I honestly and from the deepest parts of my heart wish on you, Mr. Trump, never to be subjected to what these people had to go through: I hope you never know what it is to see your loved ones die in front of you. I hope you never know what it is to see your home destroyed as you drive away from it. I hope you never know what it is to be stuck in limbo, not knowing how to move on with your life or what to do. I hope you never have your worth as a human be valued by how much you can contribute to a society. I hope you never have to be labeled as a terrorist until proven otherwise when you are ALWAYS a perpetual victim. I hope you never have to deal with the likes of you.

These are the more than a billion Muslim in the world, Mr. Trump, who live in hellish conditions, whose lives are always contingent upon powers higher up doing whatever they please with their homes simply because they exist on profitable lands, and whose worth as human beings is always dependent on the net price of the oil barrel.

These are the more than a billion Muslim in the world who scare you but are incapable of doing any harm to you, while you get people to hate them, to draw weapons at them for simply existing, for believing that they are worthless.

Except you are not a hater of all Muslims, isn’t that right? Or is it that you only love those rich Muslims who build golf courses in your name and whose name you can use to say that you have “some Muslims who agree with you” akin to those people who have “gay friends” who agree with them that gay marriage is an abomination.

Isn’t that you with Hussain Sajwani, head of Dubai’s DAMAC group?

Trump Damac

Entertain me for a moment, Mr. Trump, and answer this: How is it that you will screen for Muslims entering your beloved country on its path to greatness? Is their a Muslim gene you isolated? Will you get them to recite Quran verses? Where would that place me, a non-Muslim, who knows quite a few of Quran verses? Do you need me to recite them now or would that scare you?

What you’re saying Donald Trump is not scary. Let me call it what it is, because most American journalists are somehow still shying away from using the word with you: it’s disgusting, revolting, bigoted, racist, Nazi-like and inhumane. Is your middle name Adolf? If not, I suggest you change it to that because the last time someone had such a message broadcast in such a way was post WWI in Germany and we all know how that turned out to be.

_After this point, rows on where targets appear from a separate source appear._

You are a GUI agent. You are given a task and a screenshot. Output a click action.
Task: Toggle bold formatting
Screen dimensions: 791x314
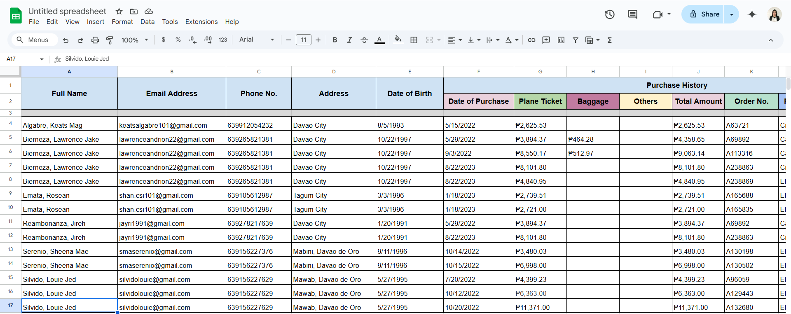click(335, 40)
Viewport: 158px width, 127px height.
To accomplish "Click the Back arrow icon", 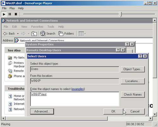I will pos(5,34).
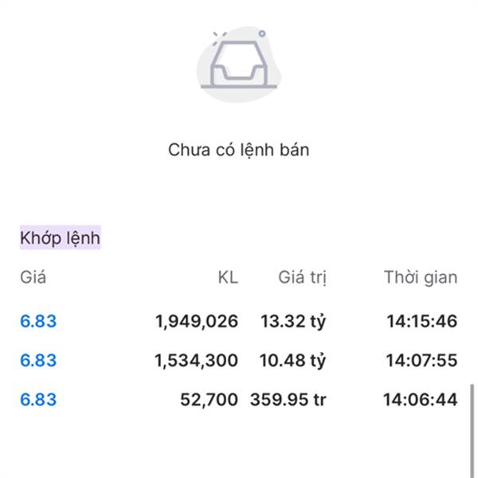
Task: Click the Giá column header
Action: (x=33, y=277)
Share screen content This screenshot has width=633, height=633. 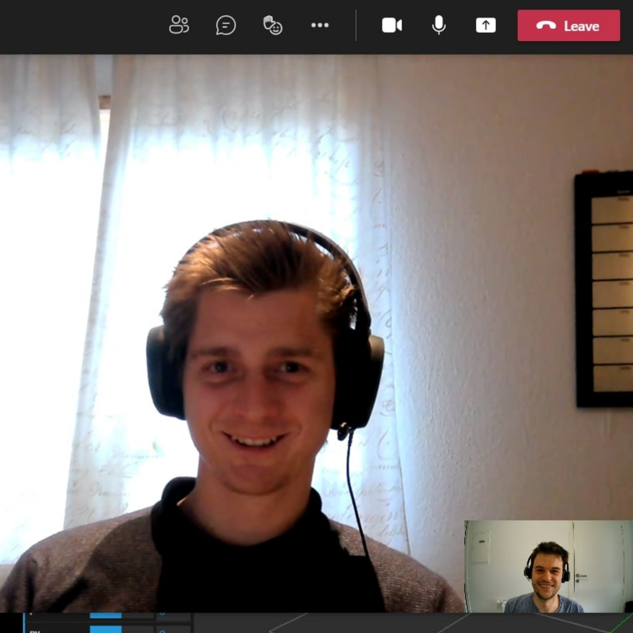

The scary part, Mr. Trump, is that there are people paying to hear you, itching to shout your name, holding it on signs to proclaim they want their country to be great again.

I doubt that those people rooting for you know what greatness means. It is not to be a racist, which you are. It is not to be a bigot, which you are. It is not to be despicable, which those people are channeling every time they answer a poll proclaiming you as their choice. It is to be wholesome, accepting, tolerant, encompassing of change and of others who are different and who can induce change. Being great is not to be so politically dim-witted as to jump on whichever messages offends people enough to grab headlines, but to know that cause and effect, in politics, do not have a causal relationship.

To the people supporting Donald Trump, I say this: may you never be in need, in full blown despair, not knowing where tomorrow would lead you or how you are going to make it through the night, and then have someone just like you stand and say: you deserve it.

America being great again is not America refusing to be what it has always been: a country of immigrants. A country that is so afraid of what it is cannot simply be, and this is coming from someone who lives in a country that has simply been, despite all odds, and will be, in spite of them.

In a world where you are lumping an entire religion into one basket, you have to be thankful no one is lumping all Americans into yours. People applauding you does not mean what you’re saying is worth anything. It means that in that circle of jokers and jesters, you are the biggest clown.